— Work order —
Print the lines in the listing below that fall between the line with "This screenshot has height=360, width=640." and the line with "Given: Click the Domains link icon", those two lines included, exactly as they stand and with nothing else.

— Exercise data —
++++
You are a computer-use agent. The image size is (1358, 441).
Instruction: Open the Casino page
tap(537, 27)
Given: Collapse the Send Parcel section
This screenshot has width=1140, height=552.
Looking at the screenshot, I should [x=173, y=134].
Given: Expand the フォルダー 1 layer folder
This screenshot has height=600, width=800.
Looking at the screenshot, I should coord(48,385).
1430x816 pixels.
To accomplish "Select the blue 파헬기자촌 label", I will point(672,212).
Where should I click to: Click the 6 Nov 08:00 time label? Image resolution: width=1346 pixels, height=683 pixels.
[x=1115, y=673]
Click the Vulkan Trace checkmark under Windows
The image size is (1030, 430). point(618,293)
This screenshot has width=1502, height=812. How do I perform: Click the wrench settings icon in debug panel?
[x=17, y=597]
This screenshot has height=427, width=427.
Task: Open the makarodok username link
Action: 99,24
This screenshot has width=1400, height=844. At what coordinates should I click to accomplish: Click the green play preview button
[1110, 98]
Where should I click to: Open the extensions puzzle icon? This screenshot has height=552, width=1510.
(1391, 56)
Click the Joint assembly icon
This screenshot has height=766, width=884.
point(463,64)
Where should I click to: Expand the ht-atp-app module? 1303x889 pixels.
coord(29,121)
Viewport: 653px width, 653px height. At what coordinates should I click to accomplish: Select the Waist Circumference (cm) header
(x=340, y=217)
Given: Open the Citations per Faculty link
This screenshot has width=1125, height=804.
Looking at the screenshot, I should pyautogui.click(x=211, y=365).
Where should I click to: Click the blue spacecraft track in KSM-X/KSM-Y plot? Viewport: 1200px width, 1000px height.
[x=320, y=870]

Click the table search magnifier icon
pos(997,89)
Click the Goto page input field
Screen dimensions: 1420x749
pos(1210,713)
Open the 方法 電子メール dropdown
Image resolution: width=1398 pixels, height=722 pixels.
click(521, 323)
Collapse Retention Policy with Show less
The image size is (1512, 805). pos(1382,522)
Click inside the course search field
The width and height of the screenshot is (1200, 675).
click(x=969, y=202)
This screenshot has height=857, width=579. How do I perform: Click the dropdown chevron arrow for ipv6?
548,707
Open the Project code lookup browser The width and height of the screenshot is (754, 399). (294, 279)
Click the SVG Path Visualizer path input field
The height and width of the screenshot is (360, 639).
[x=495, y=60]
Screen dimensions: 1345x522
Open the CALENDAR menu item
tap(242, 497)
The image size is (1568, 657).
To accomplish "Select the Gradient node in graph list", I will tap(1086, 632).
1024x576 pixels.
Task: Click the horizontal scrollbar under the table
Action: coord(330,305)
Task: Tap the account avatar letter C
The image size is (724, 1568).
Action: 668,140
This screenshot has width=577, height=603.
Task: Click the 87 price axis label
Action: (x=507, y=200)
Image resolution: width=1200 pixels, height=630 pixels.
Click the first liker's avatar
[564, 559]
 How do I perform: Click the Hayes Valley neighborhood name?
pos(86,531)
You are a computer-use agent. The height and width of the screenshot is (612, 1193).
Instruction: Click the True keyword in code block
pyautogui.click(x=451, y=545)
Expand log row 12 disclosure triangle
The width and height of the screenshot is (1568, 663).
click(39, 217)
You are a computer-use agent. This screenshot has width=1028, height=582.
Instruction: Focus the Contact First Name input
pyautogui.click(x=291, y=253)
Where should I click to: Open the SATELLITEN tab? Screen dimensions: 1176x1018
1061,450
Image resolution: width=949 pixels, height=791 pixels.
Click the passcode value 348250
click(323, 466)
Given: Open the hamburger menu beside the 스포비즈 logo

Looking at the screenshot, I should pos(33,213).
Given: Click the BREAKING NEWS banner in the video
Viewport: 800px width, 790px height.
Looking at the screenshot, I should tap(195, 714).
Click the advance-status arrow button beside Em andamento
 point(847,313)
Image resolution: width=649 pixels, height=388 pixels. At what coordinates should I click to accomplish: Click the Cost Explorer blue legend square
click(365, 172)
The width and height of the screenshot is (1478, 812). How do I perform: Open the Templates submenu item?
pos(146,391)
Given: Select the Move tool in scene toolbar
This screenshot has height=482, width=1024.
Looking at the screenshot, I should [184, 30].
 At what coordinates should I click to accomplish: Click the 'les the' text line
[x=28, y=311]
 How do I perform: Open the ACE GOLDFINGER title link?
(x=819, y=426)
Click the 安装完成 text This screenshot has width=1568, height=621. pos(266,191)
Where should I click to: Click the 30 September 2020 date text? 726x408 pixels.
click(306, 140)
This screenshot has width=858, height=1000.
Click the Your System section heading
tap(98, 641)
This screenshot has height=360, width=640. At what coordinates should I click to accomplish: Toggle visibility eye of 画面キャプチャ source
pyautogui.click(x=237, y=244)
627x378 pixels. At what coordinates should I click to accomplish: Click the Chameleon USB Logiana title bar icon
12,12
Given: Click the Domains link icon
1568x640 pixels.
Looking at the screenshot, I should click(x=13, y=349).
++++
— Written solution —
This screenshot has height=360, width=640. At what coordinates should I click to accomplish: Toggle visibility eye of 画面キャプチャ source
pyautogui.click(x=237, y=244)
627x378 pixels. At what coordinates should I click to accomplish: Click the Chameleon USB Logiana title bar icon
12,12
Given: Click the Domains link icon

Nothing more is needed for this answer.